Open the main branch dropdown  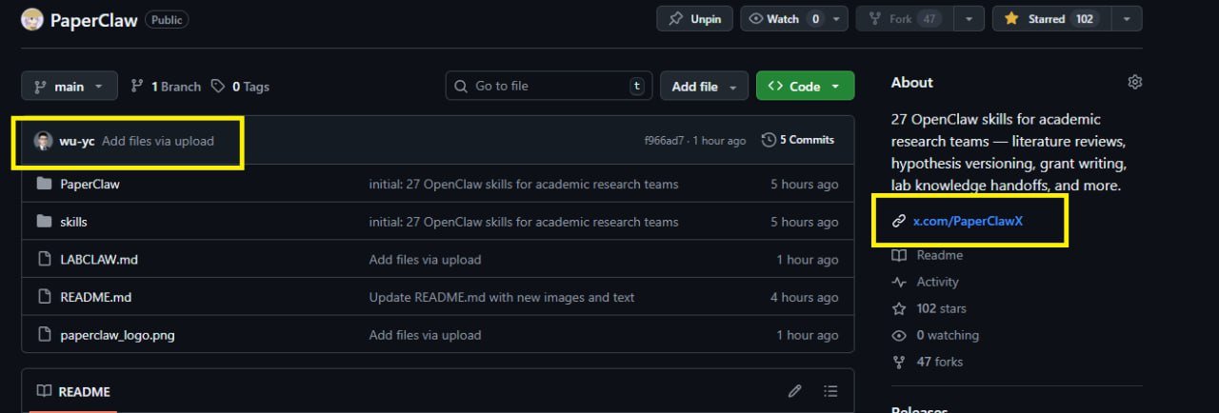coord(70,87)
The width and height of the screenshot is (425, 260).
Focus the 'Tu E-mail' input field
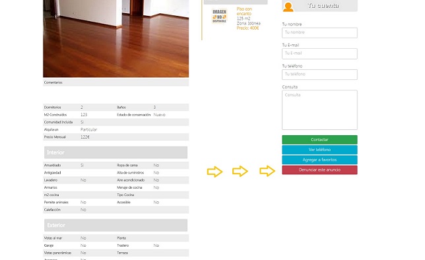(x=319, y=53)
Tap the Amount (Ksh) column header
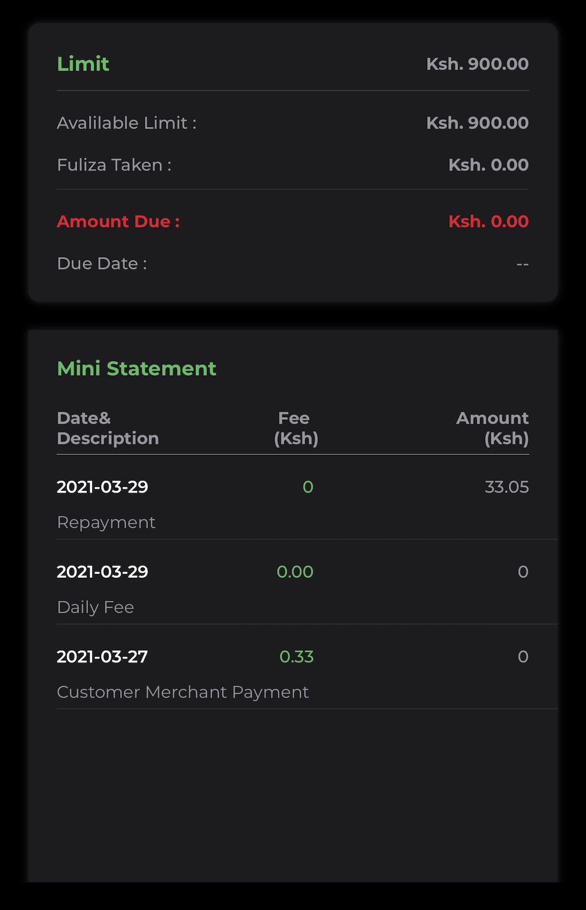The width and height of the screenshot is (586, 910). coord(492,428)
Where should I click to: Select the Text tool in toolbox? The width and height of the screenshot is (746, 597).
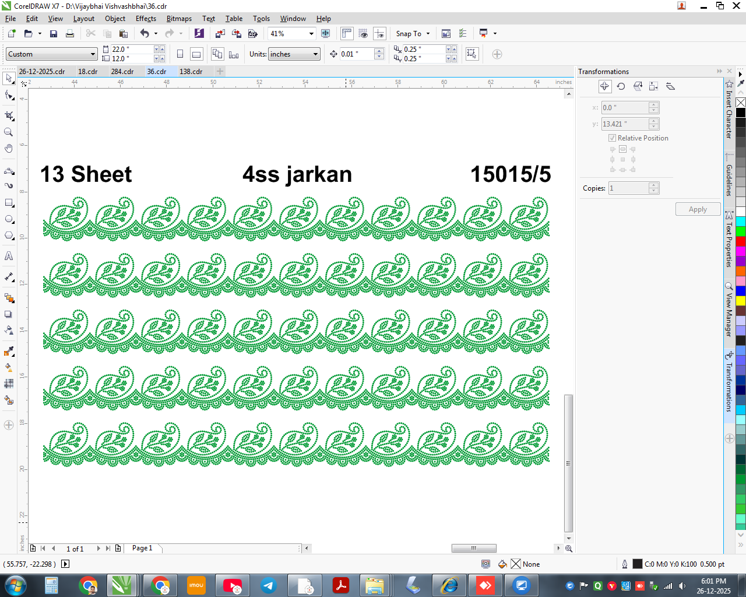[x=9, y=256]
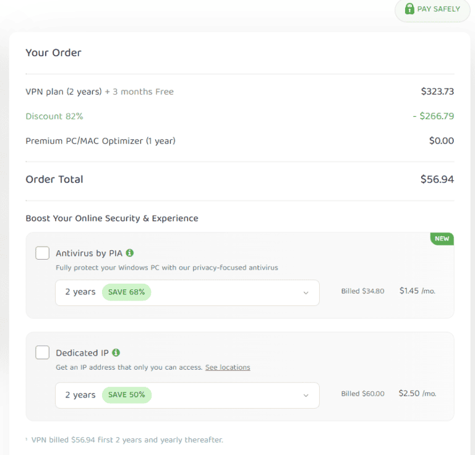Click the Your Order heading

click(x=53, y=53)
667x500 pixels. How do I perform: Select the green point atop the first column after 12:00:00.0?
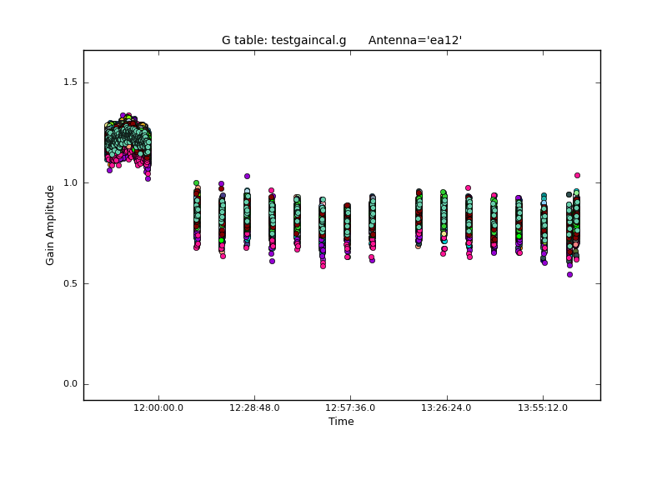tap(196, 183)

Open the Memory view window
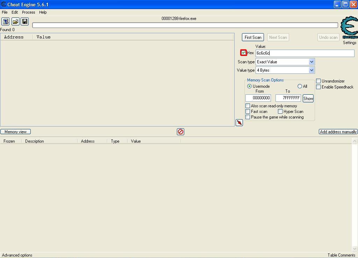pyautogui.click(x=15, y=131)
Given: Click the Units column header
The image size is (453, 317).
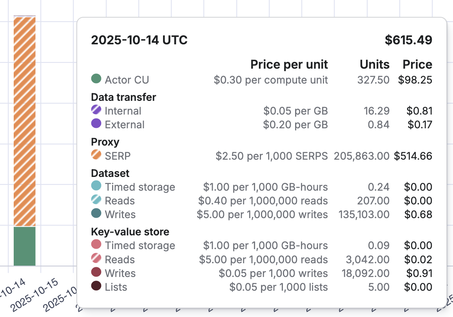Looking at the screenshot, I should coord(375,64).
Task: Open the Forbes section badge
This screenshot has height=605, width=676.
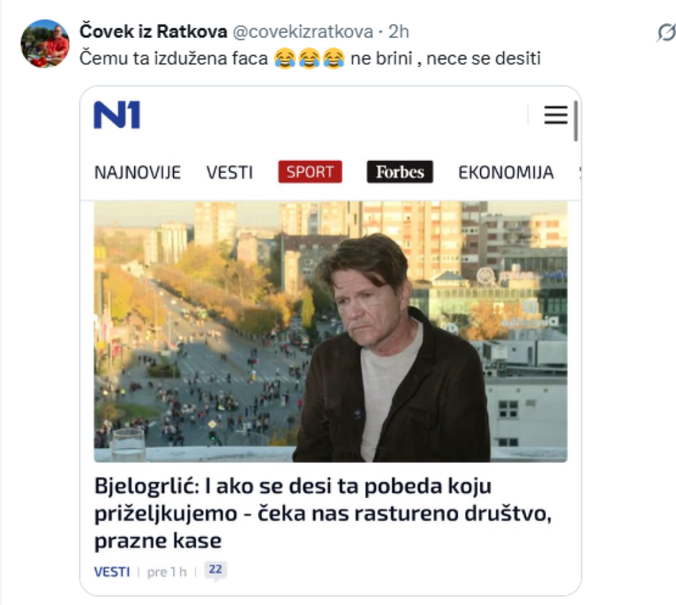Action: 399,172
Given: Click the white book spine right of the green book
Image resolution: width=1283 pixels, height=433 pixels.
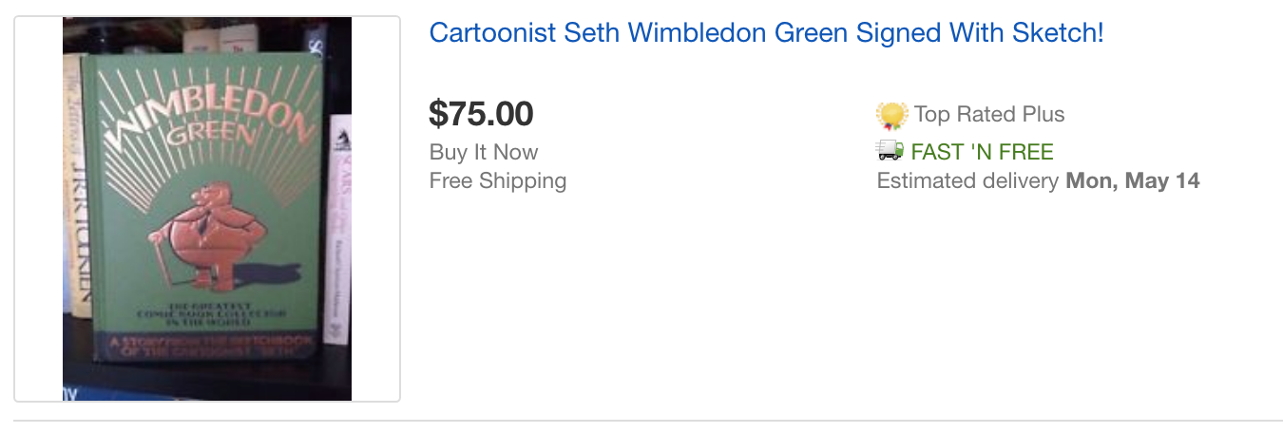Looking at the screenshot, I should click(x=337, y=228).
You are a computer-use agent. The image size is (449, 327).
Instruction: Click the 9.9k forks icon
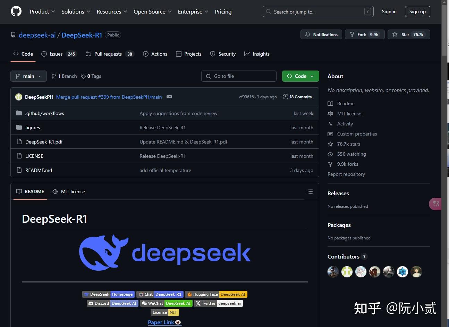tap(330, 164)
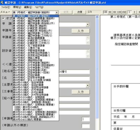Toggle the オプ checkbox at top of form
140x130 pixels.
4,18
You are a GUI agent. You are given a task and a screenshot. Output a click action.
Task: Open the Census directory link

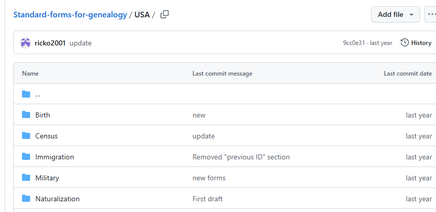tap(47, 136)
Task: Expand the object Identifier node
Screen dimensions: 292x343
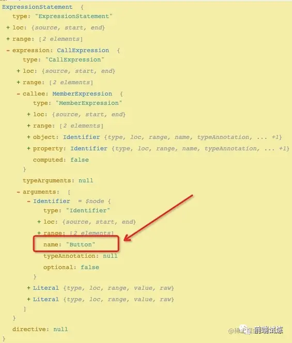Action: point(28,137)

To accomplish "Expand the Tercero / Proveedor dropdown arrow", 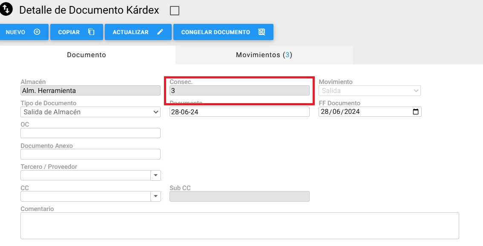I will pos(155,175).
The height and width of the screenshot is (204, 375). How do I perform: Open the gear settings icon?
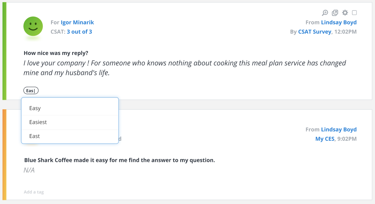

++++++++++

Where the word "agent" shows up in a line of the listing, return that line.

You are a computer-use agent. The image size is (449, 327).
You are a GUI agent. You are given a task and a screenshot. Output a click action.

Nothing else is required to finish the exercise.